4. Dimensão Social: a utilidade percebida no consumo de produtos considerados prestigiosos pelo grupo social, a qual pode afetar significativamente a propensão dos indivíduos a consumir marcas luxuosas. O valor social percebido é positivamente relacionado com a indicação de riqueza ou status e com o pertencimento a grupos de

Figura 36 - O Modelo Conceitual de Wiedmann et al.

Fonte: WIEDMANN et al., 2007, p. 5

O modelo de Wiedmann et al. (2007; 2009) foi o mais completo encontrado durante o processo de revisão bibliográfica empreendido. No entanto, algumas de suas particularidades ensejaram a elaboração de uma nova proposta conceitual, não obstante o modelo ter fornecido um excelente ponto de partida. Em primeiro lugar, os autores avaliam o preço monetário, a que denominam dimensão financeira, como uma variável positivamente relacionada com a percepção do valor do luxo, já que indica a qualidade excepcional ou a exclusividade do bem ou serviço luxuoso. Ora, isso contrasta com a amplamente difundida acepção do valor percebido como sendo o resultado da ponderação dos benefícios recebidos menos os sacrifícios incorridos, sendo a relação dos últimos com o valor total majoritariamente negativa (ZEITHAML, 1988). Mesmo que, como argumentam Wiedmann et al. (2007), alguns autores tenham demonstrado o papel positivo do preço sobre a percepção de alta qualidade e prestígio, o preço ainda assim carrega fortemente a carga negativa daquilo que tem que ser sacrificado para a obtenção do bem desejado. Prova disso é que, ao ser testado empiricamente, o modelo

revelou esse problema, que os próprios autores relataram: “as percepções dos consumidores pesquisados mostraram-se determinadas pelos aspectos funcionais, individuais e sociais, com a dimensão financeira em termos do preço agindo como variável moderadora” (WIEDMANN et al., 2009, p.637).
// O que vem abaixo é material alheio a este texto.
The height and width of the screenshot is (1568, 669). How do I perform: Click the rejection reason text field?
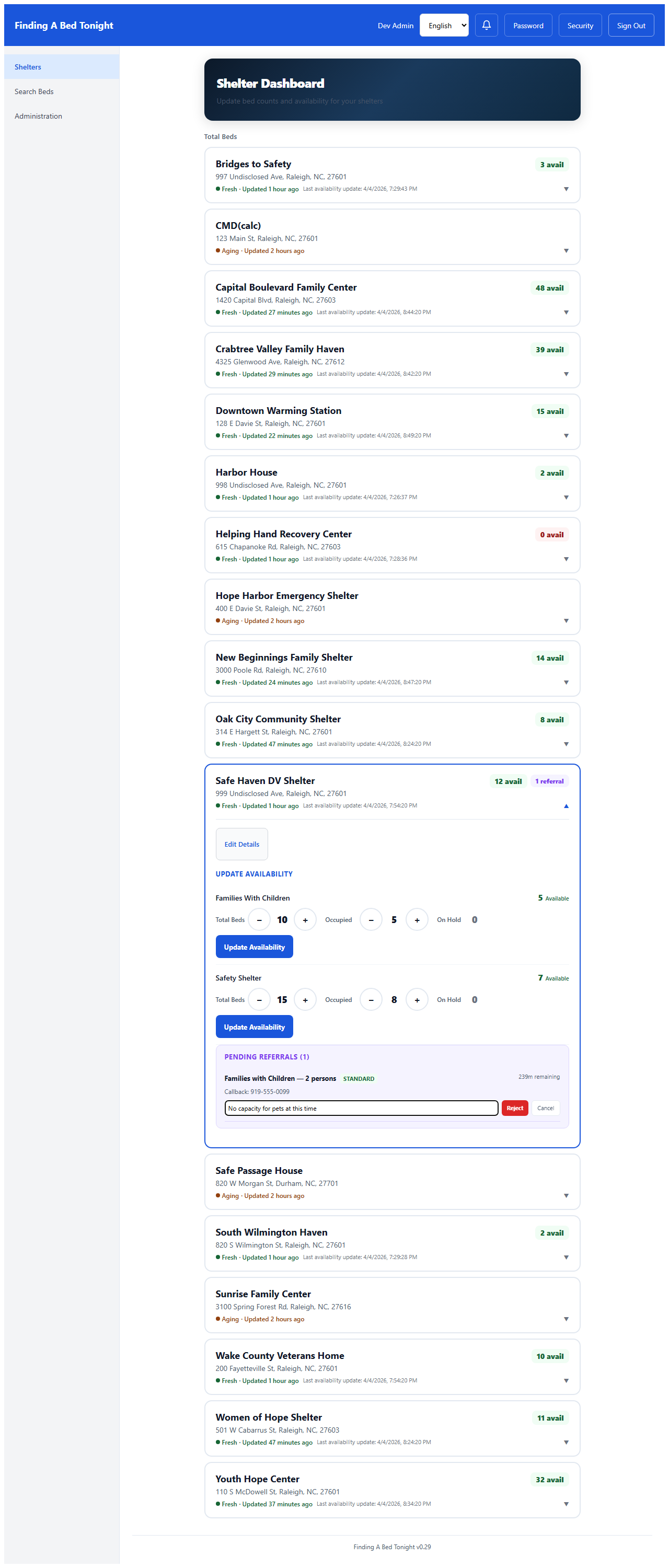tap(361, 1108)

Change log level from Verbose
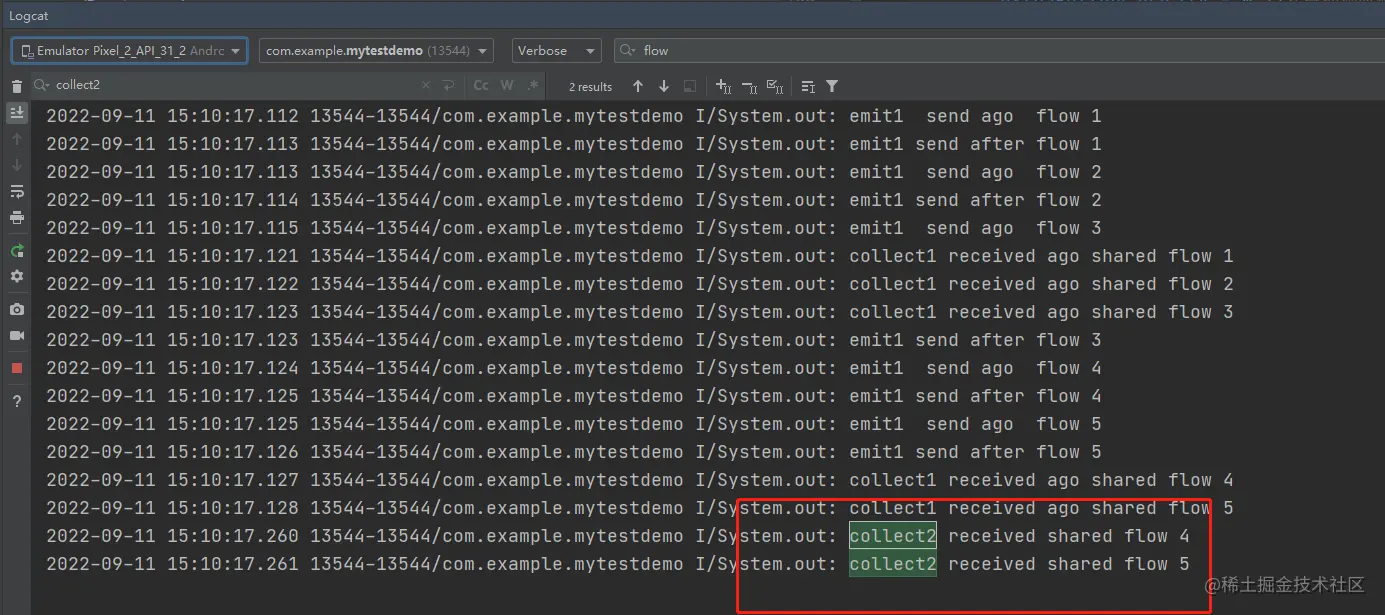click(x=555, y=50)
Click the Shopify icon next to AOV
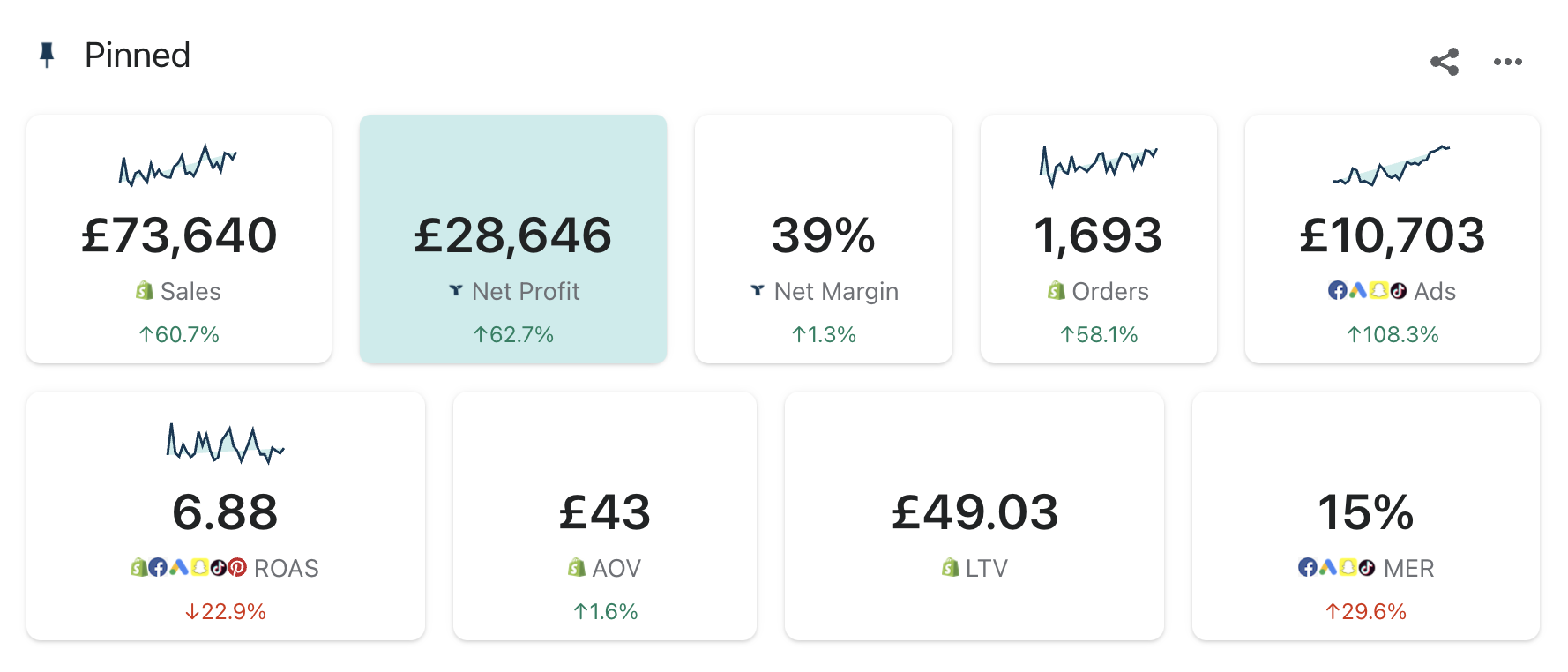The width and height of the screenshot is (1568, 672). (x=577, y=567)
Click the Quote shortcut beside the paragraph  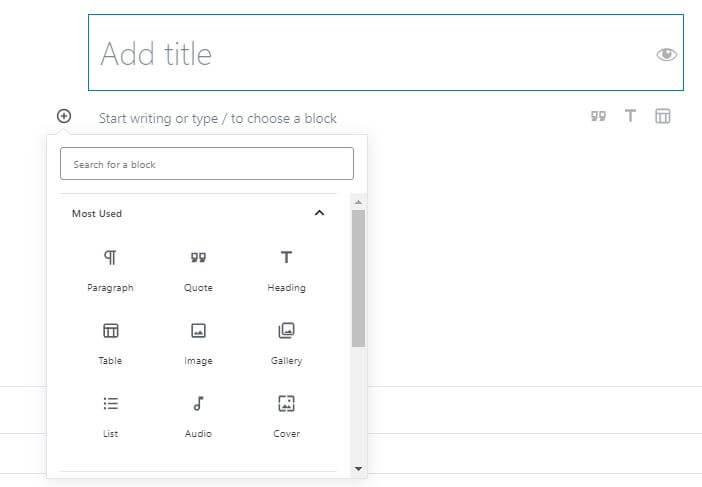pyautogui.click(x=598, y=116)
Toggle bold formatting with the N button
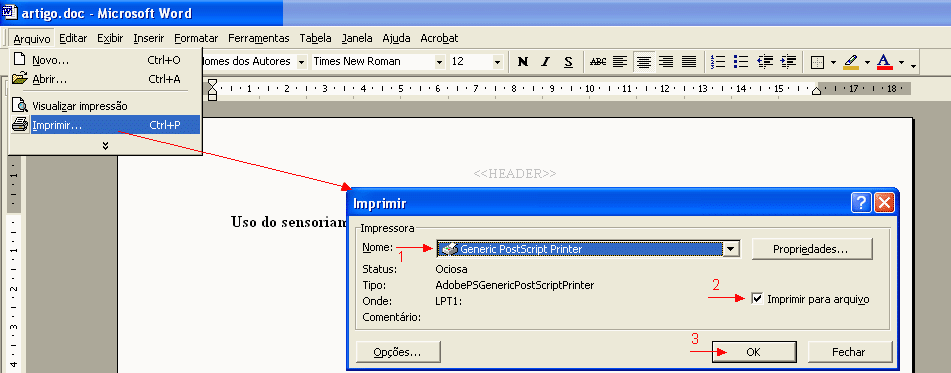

Em seguida, dois valores considerados como constructos antecedentes parecem problemáticos. O Uniqueness Value, que é definido como indicador de exclusividade excepcional e escassez, parece mais relacionado ao Valor Social do que ao Valor Funcional, tal como apresentado no modelo conceitual proposto. Ora, se os autores afirmam que “um produto ou serviço de luxo é, por definição, não acessível para todo mundo e possuído por uma minoria – senão, não poderia ser entendido como um item de luxo” (WIEDMANN et al., 2007, p.7) –, tal definição está muito mais próxima de uma função social do luxo do que de suas propriedades funcionais. Em seguida, o Materialistic Value, constructo antecedente do Valor Individual, descrito como o grau em que os indivíduos atribuem um papel central às posses em suas vidas, a atitude positiva e a alta prioridade com relação à aquisição de posses materiais, é positivamente relacionado ao valor individual da percepção do valor do luxo. O problema desse quesito é que introduz um componente relativo ao consumidor (sua orientação e valores pessoais), enquanto o restante do modelo trata de características e dimensões referentes ao produto/serviço de luxo. Seria mais adequado não misturar no mesmo modelo conceitual o valor percebido do produto com aquilo que é um valor intrínseco e individual da pessoa.

Por fim, o modelo proposto é do tipo reflexivo: nele, as subdimensões do Valor Percebido Total (Valor Financeiro, Valor Funcional, Valor Individual e Valor Social) não são concebidas como formativas, ou parte integrante do constructo, e sim como suas causas externas ou antecedentes (LIN, SHER & SHIH, 2005). Uma discussão sobre esse ponto encontra-se na Seção 3, mais adiante.